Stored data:
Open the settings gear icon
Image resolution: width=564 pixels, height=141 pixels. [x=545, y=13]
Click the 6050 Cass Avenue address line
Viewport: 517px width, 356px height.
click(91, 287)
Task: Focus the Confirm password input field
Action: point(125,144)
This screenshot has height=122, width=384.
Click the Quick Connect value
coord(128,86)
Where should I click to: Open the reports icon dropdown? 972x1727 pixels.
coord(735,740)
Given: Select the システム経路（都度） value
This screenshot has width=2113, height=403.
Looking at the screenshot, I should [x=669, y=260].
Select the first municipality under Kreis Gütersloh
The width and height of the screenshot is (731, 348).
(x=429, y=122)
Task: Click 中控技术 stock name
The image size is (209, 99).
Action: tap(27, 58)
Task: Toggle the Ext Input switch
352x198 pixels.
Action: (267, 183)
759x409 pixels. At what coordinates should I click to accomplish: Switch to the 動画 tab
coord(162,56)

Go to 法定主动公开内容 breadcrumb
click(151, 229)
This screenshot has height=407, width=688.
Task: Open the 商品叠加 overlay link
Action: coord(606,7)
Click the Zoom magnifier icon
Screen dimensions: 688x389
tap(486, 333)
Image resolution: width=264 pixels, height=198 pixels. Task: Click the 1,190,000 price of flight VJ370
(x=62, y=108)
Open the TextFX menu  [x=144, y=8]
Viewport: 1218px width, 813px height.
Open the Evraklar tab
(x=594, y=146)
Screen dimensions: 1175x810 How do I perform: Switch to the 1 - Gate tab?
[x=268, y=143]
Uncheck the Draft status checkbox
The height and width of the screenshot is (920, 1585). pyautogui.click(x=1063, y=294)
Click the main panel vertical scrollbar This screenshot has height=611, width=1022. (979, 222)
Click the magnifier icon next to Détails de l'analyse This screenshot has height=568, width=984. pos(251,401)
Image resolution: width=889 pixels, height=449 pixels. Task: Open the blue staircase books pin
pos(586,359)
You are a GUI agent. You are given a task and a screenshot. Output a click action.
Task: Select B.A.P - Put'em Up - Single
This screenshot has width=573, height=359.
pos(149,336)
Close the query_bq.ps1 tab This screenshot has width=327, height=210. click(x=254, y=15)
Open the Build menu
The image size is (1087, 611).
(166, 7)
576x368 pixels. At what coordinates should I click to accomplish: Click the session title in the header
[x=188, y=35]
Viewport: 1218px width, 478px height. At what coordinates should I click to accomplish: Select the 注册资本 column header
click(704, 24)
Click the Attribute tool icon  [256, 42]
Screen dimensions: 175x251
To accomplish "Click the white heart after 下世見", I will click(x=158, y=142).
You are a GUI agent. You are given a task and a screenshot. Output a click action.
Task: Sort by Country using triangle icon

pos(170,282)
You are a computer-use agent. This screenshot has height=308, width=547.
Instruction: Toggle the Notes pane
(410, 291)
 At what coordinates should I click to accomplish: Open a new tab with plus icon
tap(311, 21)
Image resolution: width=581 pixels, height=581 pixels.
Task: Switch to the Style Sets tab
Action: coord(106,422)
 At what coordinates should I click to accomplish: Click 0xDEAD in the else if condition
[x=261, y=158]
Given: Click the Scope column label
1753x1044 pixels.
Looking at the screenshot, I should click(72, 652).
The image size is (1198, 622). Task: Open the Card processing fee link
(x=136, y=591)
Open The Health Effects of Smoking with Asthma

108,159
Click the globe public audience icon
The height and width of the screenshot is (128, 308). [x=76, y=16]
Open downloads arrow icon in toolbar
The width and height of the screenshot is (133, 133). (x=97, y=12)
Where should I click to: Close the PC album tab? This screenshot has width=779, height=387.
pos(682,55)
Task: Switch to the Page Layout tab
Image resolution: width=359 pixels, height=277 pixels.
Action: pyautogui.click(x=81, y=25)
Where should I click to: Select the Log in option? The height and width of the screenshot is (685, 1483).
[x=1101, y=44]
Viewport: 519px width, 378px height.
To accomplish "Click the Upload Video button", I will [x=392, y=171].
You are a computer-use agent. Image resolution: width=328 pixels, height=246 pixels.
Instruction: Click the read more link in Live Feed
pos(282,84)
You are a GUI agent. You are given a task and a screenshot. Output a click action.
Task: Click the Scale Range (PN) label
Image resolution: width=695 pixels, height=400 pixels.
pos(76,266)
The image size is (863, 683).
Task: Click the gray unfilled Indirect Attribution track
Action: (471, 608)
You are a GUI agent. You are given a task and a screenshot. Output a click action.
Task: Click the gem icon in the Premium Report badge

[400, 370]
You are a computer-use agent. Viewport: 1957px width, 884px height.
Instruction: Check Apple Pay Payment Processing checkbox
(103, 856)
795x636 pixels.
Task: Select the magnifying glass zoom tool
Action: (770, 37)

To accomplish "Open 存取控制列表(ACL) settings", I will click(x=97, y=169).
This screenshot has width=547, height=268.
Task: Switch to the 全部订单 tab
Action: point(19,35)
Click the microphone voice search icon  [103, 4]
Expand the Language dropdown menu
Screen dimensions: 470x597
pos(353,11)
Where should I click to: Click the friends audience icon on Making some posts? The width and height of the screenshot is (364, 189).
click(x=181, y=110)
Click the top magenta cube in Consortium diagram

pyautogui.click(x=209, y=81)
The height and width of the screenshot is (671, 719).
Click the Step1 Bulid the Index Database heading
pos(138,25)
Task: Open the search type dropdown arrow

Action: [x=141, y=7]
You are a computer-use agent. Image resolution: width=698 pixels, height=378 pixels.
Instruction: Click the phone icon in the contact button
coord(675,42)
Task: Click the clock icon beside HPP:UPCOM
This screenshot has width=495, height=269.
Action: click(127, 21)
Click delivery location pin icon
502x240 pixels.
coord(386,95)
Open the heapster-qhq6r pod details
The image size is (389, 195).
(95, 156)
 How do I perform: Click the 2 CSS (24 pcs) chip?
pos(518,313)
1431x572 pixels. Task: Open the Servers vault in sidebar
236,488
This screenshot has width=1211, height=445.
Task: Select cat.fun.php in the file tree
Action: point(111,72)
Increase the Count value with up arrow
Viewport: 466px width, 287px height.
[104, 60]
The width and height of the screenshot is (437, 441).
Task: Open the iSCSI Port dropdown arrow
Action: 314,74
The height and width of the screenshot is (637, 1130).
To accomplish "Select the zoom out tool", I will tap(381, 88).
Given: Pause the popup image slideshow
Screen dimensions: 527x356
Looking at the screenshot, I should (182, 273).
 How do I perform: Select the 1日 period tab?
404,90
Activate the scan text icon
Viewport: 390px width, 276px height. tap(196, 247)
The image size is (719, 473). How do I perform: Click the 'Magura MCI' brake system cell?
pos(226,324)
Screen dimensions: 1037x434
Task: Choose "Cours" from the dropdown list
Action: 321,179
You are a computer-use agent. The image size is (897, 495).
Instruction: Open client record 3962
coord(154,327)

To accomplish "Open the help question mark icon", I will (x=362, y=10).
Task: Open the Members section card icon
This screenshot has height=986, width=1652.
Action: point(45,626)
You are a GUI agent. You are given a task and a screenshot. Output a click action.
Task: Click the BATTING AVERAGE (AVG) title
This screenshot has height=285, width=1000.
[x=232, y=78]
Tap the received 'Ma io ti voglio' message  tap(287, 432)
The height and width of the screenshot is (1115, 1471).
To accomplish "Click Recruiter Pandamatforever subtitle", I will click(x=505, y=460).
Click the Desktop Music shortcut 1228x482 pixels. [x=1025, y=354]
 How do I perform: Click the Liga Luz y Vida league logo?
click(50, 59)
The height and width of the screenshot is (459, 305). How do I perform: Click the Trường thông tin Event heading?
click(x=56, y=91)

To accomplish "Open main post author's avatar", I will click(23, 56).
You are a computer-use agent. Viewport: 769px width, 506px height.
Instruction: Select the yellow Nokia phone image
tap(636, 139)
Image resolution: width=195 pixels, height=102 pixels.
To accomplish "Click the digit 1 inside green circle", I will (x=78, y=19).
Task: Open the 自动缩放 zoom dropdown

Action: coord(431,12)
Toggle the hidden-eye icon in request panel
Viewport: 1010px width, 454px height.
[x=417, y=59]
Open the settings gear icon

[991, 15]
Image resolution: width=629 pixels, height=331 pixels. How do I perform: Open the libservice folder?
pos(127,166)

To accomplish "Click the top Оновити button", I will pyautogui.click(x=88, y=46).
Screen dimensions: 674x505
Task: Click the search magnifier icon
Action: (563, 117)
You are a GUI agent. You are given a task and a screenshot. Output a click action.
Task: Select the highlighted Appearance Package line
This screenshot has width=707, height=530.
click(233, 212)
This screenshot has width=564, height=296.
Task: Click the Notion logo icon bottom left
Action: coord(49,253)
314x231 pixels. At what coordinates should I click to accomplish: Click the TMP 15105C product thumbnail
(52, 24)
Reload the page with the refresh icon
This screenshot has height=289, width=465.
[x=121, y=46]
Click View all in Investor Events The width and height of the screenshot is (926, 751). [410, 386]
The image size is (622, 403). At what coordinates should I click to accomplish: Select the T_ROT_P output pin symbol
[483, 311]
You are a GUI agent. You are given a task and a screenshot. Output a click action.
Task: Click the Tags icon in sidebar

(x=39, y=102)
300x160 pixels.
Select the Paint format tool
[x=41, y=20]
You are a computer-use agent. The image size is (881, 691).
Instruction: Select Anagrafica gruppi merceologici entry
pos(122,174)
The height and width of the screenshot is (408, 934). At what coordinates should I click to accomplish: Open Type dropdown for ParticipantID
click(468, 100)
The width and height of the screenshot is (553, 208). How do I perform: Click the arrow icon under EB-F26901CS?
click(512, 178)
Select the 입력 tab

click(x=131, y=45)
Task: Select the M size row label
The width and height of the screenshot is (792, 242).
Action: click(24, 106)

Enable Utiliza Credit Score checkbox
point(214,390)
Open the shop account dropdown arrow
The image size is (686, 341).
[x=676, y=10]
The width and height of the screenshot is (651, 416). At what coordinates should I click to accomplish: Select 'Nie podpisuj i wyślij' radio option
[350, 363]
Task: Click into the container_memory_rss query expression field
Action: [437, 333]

◆ **Exercise objective**: Say how many lines in the records hold the word "label", giving the number by itself.

◆ **Written answer**: 3